Abbaye Notre-Dame de Grosbot

Vue aérienne de l'abbaye de Grosbot, Les Clichés d'Eole, 2013

La fondation de l’abbaye Notre-Dame de Grosbot, aussi connue sous le nom de Font Vive, remonterait à 975, sans qu’aucune source médiévale ne vienne la confirmer. Les seigneurs de La Rochefoucauld (de Marthon) avec plusieurs autres bienfaiteurs, les comtes de Lusignan et les seigneurs de Mareuil donnèrent des terres.

L’abbaye Notre-Dame de Grosbot, abbaye augustinienne, devient cistercienne en 1166 sous l’impulsion de l’abbaye d’Obazine (Corrèze).

Vers 1180, le nom est changé, de Font-Vive en Grosbot.

Aux XIIe et XIIIe siècles, l’abbaye est riche et possède granges, moulins et forges, en Angoumois, Périgord et Aunis.

La guerre de Cent Ans et les guerres religieuses du XVIe siècle la ruinèrent. Les Huguenots enlevèrent tout ce qu'ils ont pu, jusqu'au bois des charpentes. En 1568, les religieux sont chassés par Vincent de Villars, de la maison de Mainzac, qui s'approprie les revenus et vend les terres. Les moines reviennaient douze ans plus tard.

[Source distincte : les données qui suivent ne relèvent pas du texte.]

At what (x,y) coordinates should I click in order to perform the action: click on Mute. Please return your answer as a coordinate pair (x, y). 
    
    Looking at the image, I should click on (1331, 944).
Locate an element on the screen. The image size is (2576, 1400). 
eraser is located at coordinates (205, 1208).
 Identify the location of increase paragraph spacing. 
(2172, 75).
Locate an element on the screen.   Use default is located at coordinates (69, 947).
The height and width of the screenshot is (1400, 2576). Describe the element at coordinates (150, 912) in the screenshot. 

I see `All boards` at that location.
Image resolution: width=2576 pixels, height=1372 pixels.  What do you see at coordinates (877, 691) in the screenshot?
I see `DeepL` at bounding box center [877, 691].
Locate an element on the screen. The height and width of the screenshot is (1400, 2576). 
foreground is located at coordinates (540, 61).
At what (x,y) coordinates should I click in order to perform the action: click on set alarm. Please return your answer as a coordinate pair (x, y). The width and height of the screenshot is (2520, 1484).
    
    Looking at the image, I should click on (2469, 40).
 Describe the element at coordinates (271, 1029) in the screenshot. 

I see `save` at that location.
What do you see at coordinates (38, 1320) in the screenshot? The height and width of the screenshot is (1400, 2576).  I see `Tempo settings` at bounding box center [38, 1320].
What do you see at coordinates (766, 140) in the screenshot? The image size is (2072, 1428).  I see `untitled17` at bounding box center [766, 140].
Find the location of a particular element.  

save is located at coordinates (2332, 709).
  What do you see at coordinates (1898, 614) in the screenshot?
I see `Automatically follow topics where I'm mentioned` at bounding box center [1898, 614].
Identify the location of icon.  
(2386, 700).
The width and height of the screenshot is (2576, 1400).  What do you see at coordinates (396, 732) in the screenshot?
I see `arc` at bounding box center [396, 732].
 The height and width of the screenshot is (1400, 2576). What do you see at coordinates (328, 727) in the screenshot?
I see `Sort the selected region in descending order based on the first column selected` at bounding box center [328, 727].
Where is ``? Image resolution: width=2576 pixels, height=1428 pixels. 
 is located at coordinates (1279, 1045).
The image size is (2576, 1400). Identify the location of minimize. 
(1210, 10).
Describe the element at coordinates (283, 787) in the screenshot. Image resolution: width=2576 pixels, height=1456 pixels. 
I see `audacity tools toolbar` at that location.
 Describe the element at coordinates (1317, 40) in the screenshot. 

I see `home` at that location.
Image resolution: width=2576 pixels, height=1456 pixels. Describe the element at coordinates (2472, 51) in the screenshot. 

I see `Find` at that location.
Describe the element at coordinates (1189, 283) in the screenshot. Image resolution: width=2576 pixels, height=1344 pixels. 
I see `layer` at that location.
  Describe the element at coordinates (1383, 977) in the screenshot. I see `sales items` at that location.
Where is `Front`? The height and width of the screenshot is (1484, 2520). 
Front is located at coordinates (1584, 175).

Au XVIIe siècle, grâce à l’administration de l’abbé Jean de la Font, elle connut quelques beaux jours. À la Révolution, il ne reste qu’un seul moine. Les bâtiments et les terres furent vendus comme biens nationaux et adjugés le 27 mai 1793 à Mathieu Baynaud demeurant près de Nontron, pour 72 000 livres. Classée parmi les Monuments Historiques en 1993, elle est aujourd’hui propriété privée.

Façade principale de l'abbaye, carte postale, collection privée

À l’est et au nord, s’ouvrent les façades des XVIIe et XVIIIe siècles des bâtiments conventuels. Les toits mansardés, sont agrémentés à l’est de lucarnes surmontées de frontons triangulaires ou curvilignes. La façade ouest a été détruite par un incendie dans les années 1990 et reconstruite. Le plan des bâtiments forme un carré, au centre duquel se trouve une cour où l’on distingue les restes du cloître, quelques pierres tombales et un enfeu roman. L’abbatiale est en partie ruinée. Il ne reste pratiquement plus rien de la voûte. L’église a été  bâtie dans le troisième tiers du XIIe siècle.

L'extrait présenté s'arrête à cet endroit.